Why Does the Murderer Get to Tell the Story?

Why Does the Murderer Get to Tell the Story?
Image:Elijah Nouvelage/ (Getty Images)

What we know is that on Tuesday, March 17, a 21-year-old white man allegedly murdered eight people, six of them Asian women, at three different Atlanta-area massage parlors. That’s not much information, but commonalities between the victims do seem to suggest a pattern of anti-Asian violence at a time when anti-Asian violence in America is historically high. However, in America, crying racism sets off more alarms than crying murder, and so it would seem most major news outlets are taking the alleged killer (or, more likely the alleged killer’s lawyer) at his word when he says he didn’t specifically target Asian-American women—including Xiaojie Tan and Daoyou Feng, along with Delaina Ashley Yaun Gonzalez, Paul Andre Michels, and four others whose names have not been released—he simply murdered people he thought were sex workers, most of whom happened to be Asian-American women.

In a twenty-four-hour news cycle in which every major outlet is fighting for a spot atop the search rankings, there’s always more to the story, especially when the story involves violence on a mass scale. But while it might take weeks or even years to sort out the alleged shooter Robert Aaron Long’s history with sex addiction, sex workers, Asian women, and anti-Asian American sentiment amid the coronavirus pandemic, it takes mere seconds to publish his stated motivations, providing weeks of fodder for content in a conversation that Long himself is allowed to lead.

For example, CNN’s bid for top spot in the search rankings has all the hallmarks of a great SEO hed: “What We Know About Robert Aaron Long, the Suspect in the Atlanta Spa Shootings.” All the keywords are there, though the writing itself declares, “Not much information has surfaced about the 21-year-old from Woodstock” in the post’s second paragraph.

Much of the information that has surfaced comes from Long himself, who reportedly “made indicators that he has some issues—potentially sexual addiction—and may have frequented some of these places in the past,” according to Sheriff Frank Reynolds of Cherokee County, where some of the shootings occurred, implicitly casting the victims as sex workers before much was known about them and therefore, given the disdain America holds for sex workers, blaming them for their own deaths. Long also allegedly told authorities that the shootings were “not racially motivated,” despite reports from major South Korean newspaper Chosun Ilbo that a witness heard Long yell, “Kill all Asians.”

Yet his word seems to be good enough, both for the police chalking the murders up to a “bad day” and CNN, which devotes the bulk of its reportage to an interview with Long’s reported roommate at an addiction clinic who explains that Long is a “deeply religious person.” On the New York Times podcast, The Daily, host Michael Barbaro lets Long’s narrative frame an episode ostensibly devoted to explaining the difficulty of proving hate crimes against the Asian American community, opening the episode by explaining that the murders have “stirred fear and outrage among Asian Americans, who see it as the latest burst of racist violence against them, even as the shooter himself offered a more complicated motive.” This framework of “his word against Asian fear” permeates Barbaro’s interview with reporter Nicole Hong, who speaks to the difficulty Asian-Americans have had with having racially motivated crimes labeled hate crimes. “You have to call it what it is,” Hong says at the close of the episode.

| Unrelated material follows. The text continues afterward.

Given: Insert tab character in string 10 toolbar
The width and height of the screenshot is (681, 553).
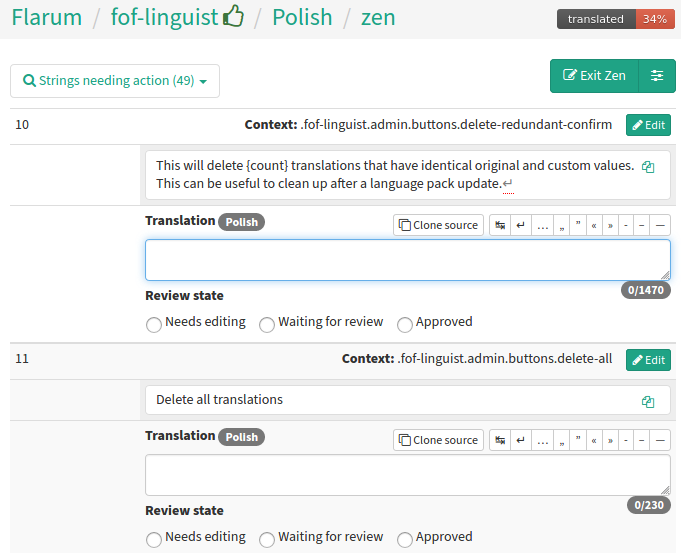Looking at the screenshot, I should [x=500, y=225].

But since Long says it’s not a hate crime, large American news outlets seem timid to contradict him, even as, again, Korean news outlets have seemingly managed to track down sources who saw him shooting and heard him say that “he would kill all Asians.” Why is this account worth less to English-language American media than the alleged killer’s own account?

The answer could lie in the fact that American reportage of mass shooters is nearly always more focused on the killer’s motivations than the violent products of those motivations. After James Holmes killed 12 people in an Aurora, Colorado movie theater, Tom and Caren Teves, parents of one of the victims say they could find more information about the shooter’s living room decor than the fate of their child: “So we’re turning on the television and all we could see was about the killer in the killer’s apartment. You couldn’t get information. It was chaotic in Denver. You couldn’t get anybody on the phone,” according to an interview with Jezebel’s Alexis Sobel Fitts for Wired in 2017. In order to address this problem, the Teves created the No Notoriety project, which encourages journalists to focus on the victims rather than aggrandize the perpetrator.

But that’s difficult when even the police seem to be speculating on the alleged killer’s state of mind, opining in Long’s case that he was having a “bad day” while also leaking reports to the media that he says he’s not racist—likely putting the authorities in league with Long’s attorney’s, who will surely use these reports to argue that the killings were not hate crimes, which would make them punishable by harsher sentences under Georgia’s new hate crime law. Information-hungry news outlets are also inadvertently building Long’s case for him by accepting his alleged assessment of his own motivation as truth rather than the unreliable statements of a man accused of eight violent murders, along with a public that, unfortunately, often cares much more about true crime storytelling than the bigger story—America is a dangerous place for Asian-Americans, and right now it seems like both the public and the media would rather listen to a white killer’s excuses than Asian-Americans’ experiences.